The journey continued as I spent months knocking on doors, only to be asked every time what 'professional' experience I'd had—since it seemed that none of the work I'd done in Adelaide was considered even moderately 'professional'. I felt, at 29, that I might have left my run a little too late. Perhaps I should have moved to Sydney earlier. I needed to land myself a musical theatre contract and that would give me the bargaining power to get myself an agent. Trouble was, without an agent you couldn't get an audition, and without an audition you couldn't get the job!

I started to feel desperate, but the hunter in me emerged. I took control of the situation and decided to bombard producers and production houses direct with my resume, hoping to score myself an audition as a freelance artist. From time to time, as the doubt crept back in, I started to think it would just be easier to go back home.

In our first year of moving to Sydney, I spread myself thinly across as many different areas as possible to get a foot in the door. I'd go from singing in our covers band on the weekends, to hiring musicians for corporate events, rehearsing new repertoires for the new acts we had put together, doing the invoicing and bookkeeping so that we all got paid. I took a daytime gig as MC at Sydney's Star City Casino to host their promotions and to give away money to the loyal gamblers. With all of this going on we were busy, but survived our first year in Sydney.

Shortly after turning 31, I finally got my first major break into the industry. It was in the chorus of the musical The Producers. My perseverance had paid off. I landed the audition myself by sending my resume and photo directly to the executive producer at the Gordon Frost Organisation. They were looking for five foot ten, blonde singing and dancing showgirls and I fitted the criteria perfectly. It was as simple as that. It didn't seem to matter what my experience had been beforehand. I fitted the mould physically, so the job was mine.

With that job offer in hand I became more saleable. I 'bought' myself an agent with the contract and took my first steps into the world of professional musical theatre. Finally achieving what I had always set out to do. In the back of my mind, the two years I dedicated to performing in this show was like bringing my life's dreams and goals to fruition, finally having something to show for the arduous years of the past. I had now earned my place in the industry working alongside theatre veterans such as Reg Livermore, Tom Burlinson and Bert Newton.
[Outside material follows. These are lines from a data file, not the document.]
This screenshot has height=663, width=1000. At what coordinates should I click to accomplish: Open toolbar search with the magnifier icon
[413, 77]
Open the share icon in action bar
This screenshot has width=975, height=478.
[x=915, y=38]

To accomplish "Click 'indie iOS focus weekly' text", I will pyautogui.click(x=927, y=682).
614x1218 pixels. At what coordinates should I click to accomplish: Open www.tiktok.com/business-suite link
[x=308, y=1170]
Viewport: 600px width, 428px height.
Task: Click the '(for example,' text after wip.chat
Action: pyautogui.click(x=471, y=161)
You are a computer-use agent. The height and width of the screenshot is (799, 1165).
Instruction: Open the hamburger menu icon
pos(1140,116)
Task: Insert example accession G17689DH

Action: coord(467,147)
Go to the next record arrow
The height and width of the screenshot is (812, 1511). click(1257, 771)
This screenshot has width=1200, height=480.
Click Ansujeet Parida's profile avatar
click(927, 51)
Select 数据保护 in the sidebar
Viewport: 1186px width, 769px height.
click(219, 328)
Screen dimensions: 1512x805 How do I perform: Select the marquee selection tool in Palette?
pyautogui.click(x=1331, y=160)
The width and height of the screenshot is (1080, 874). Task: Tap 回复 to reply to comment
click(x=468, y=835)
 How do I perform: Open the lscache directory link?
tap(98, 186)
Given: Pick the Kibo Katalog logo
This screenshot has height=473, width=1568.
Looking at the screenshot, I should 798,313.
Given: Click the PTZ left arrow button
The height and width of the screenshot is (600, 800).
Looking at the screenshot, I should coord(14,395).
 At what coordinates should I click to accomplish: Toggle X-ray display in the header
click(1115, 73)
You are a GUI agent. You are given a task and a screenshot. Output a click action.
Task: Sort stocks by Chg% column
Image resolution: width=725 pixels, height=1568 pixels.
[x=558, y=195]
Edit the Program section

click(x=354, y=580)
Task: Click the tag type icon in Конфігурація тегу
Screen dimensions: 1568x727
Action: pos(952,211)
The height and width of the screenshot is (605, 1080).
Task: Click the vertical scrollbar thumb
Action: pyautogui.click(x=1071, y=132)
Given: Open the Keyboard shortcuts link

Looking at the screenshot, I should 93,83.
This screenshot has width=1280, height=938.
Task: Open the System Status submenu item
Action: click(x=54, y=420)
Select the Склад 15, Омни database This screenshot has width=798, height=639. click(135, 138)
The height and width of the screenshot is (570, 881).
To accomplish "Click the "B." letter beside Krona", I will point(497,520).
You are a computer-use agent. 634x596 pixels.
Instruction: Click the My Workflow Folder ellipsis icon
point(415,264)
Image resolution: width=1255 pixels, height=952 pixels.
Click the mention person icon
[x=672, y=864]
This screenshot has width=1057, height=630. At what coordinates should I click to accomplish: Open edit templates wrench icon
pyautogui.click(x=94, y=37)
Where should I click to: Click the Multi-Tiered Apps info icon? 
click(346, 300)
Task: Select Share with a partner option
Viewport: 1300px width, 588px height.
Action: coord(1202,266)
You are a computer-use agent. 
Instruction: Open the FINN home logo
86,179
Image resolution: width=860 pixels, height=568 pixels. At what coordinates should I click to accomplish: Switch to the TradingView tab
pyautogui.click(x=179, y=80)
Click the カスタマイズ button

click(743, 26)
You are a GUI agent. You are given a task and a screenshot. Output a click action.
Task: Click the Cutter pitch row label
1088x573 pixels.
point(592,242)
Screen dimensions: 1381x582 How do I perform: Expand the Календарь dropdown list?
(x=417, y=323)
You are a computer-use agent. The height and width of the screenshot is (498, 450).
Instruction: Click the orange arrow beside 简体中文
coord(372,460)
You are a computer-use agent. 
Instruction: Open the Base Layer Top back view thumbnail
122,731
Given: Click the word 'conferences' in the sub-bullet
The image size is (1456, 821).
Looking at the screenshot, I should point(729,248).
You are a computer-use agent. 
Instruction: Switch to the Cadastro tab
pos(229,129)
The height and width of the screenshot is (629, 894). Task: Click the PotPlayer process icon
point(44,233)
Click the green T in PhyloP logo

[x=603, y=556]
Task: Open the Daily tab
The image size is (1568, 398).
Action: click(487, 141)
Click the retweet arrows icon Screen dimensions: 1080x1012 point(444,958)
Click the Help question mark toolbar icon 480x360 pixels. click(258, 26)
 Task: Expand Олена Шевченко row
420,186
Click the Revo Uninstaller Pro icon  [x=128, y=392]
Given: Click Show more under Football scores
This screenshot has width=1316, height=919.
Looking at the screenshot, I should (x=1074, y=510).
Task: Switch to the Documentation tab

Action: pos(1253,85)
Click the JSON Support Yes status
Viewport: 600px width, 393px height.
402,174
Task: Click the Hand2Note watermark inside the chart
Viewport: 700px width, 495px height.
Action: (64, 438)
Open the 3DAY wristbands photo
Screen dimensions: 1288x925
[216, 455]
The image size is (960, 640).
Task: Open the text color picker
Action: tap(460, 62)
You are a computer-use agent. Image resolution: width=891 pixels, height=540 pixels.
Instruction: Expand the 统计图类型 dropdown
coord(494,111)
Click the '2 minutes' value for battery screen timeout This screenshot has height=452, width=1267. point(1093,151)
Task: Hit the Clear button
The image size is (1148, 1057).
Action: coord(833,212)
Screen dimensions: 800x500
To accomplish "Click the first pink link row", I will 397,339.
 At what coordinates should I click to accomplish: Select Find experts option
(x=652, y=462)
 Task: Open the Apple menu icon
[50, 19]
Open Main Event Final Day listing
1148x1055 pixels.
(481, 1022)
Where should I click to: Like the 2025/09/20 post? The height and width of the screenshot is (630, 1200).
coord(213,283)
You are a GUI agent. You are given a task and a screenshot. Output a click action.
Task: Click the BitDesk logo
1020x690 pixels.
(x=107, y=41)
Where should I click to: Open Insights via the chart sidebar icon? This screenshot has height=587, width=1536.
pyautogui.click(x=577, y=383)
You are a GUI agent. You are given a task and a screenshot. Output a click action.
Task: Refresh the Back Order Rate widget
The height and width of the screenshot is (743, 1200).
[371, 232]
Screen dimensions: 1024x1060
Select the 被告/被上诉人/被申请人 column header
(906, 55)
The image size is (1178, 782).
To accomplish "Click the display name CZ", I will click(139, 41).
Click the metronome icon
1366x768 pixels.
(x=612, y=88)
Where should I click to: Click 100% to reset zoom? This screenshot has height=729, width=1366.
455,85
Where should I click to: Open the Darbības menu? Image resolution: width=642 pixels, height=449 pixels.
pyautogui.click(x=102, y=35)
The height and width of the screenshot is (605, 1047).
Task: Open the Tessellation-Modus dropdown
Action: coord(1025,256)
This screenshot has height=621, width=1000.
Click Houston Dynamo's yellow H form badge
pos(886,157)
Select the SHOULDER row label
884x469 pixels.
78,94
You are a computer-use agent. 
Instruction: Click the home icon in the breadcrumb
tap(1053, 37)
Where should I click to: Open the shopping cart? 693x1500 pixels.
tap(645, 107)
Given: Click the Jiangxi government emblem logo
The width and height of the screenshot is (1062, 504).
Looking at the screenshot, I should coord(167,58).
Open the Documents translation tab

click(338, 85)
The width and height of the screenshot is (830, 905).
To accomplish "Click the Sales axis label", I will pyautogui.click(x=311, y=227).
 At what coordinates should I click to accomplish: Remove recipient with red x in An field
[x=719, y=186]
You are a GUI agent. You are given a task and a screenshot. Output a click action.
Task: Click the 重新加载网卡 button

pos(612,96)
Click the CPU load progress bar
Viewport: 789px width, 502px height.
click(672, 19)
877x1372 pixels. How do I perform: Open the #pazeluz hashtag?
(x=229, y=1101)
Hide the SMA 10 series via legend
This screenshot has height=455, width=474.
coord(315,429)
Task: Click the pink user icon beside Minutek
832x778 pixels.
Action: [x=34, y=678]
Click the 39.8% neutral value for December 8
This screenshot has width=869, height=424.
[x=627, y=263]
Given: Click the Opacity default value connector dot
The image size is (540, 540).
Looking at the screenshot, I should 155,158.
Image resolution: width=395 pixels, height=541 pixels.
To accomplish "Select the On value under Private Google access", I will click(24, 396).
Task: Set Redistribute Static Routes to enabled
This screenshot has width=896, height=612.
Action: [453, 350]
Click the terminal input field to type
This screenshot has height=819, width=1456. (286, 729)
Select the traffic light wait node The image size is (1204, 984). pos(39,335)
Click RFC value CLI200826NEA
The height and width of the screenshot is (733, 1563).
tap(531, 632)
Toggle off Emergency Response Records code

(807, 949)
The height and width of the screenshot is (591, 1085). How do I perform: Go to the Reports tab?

Getting into a musical was a major personal accomplishment, but coming up with the goods to sustain a professional performance eight times a week was another story altogether. Every moment on stage is tightly choreographed into what appears to the unsuspecting audience as an effortless combination of dialogue, singing, dance, moving scenery and impossibly quick costume changes. It was utterly exhausting, but I had to maintain my professional demeanour at all times. It must have worked as I was cast by the American producers as the understudy to one of the leading roles in the show—the Swedish secretary, Ulla.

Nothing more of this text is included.